In auctions of pending applications, the pending applicants (1) must file a short-form application (FCC Form 175) to confirm their interest in participating in the auction; (2) may request refunds of any previously paid hearing fees if the license is awarded by auction; and (3) may also request refunds of filing fees if they do not participate in the auction. The FCC also noted that before the deadline for filing the short form applications, pending applicants may enter into settlement agreements that comply with the FCC's settlement rules.
In addition to mutually exclusive applications for full service commercial radio and analog TV stations, the auction rules will also apply to applications to provide secondary commercial broadcast services where mutually exclusive applications are filed. This includes the Low Power TV, FM translator and television translator services.
Auctions will also be used to resolve mutually exclusive major modification
applications unless the mutual exclusivity is resolved through negotiations. Where the conflict
is not resolved, the FCC said it had no other way to resolve major modifications applications
in a timely and efficient manner.
Auctions will also be used to resolve pending and future cases involving applications to provide Instructional Television Fixed Service (ITFS) unless Congress enacts legislation clarifying that it did not intend to require auctions to award ITFS licenses. The statute requires such auctions because there is no express exemption for ITFS. The FCC said that ITFS auctions would not begin immediately so that Congress has an opportunity to consider legislation exempting ITFS from auction. It also announced a 120-day settlement period for pending ITFS applications. Settlement agreements executed in this period would be exempt from the limitation on payments to withdrawing applicants and the prohibition against third-party settlements.

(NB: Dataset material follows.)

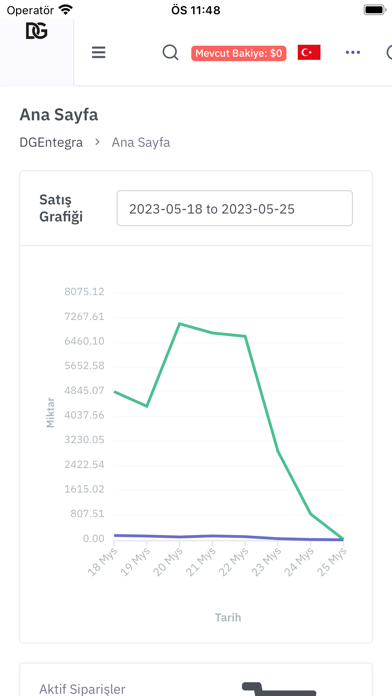The width and height of the screenshot is (392, 696).
Task: Click the Mevcut Bakiye: $0 badge
Action: 239,53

These auction procedures will apply to mutually exclusive broadcast applications that include only commercial applications. The FCC said that the statute clearly prohibits the use of auctions to choose among mutually exclusive applicants to operate on frequencies reserved for noncommercial broadcast service, for which only noncommercial entities may apply. It noted, however, that there are difficult issues regarding mutually exclusive applications for a nonreserved (or "commercial") frequency where one or more of the applicants is a noncommercial entity. The Commission indicated it will seek more focused comment on these issues in a further notice soon to be issued in an ongoing rulemaking proceeding to reexamine selection among mutually exclusive noncommercial applicants. (MM Docket No. 95-31). In seeking further comment on these issues, the FCC indicated that its goal will be to maximize the participation of noncommercial entities consistent with the statute.
Comparative renewal cases, which cannot be resolved by competitive bidding procedures, were also frozen after the Bechtel decision. The FCC said it would resolve these proceedings on a case-by-case basis, and allow the parties to present the factors and evidence they believe relevant. An incumbent licensee's renewal expectancy for substantial performance, the FCC noted, would still be an important factor. Noting that litigation in such cases tends to be lengthy, the FCC said it would continue to waive certain settlement rules for this small class of cases.
Action by the Commission August 6, 1998, by Decision (FCC 98-194). Chairman Kennard, Commissioners Ness and Powell, with Commissioners Furchtgott-Roth and Tristani dissenting in part. Chairman Kennard issuing a separate statement and Commissioners Furchtgott-Roth and Tristani issuing a joint statement.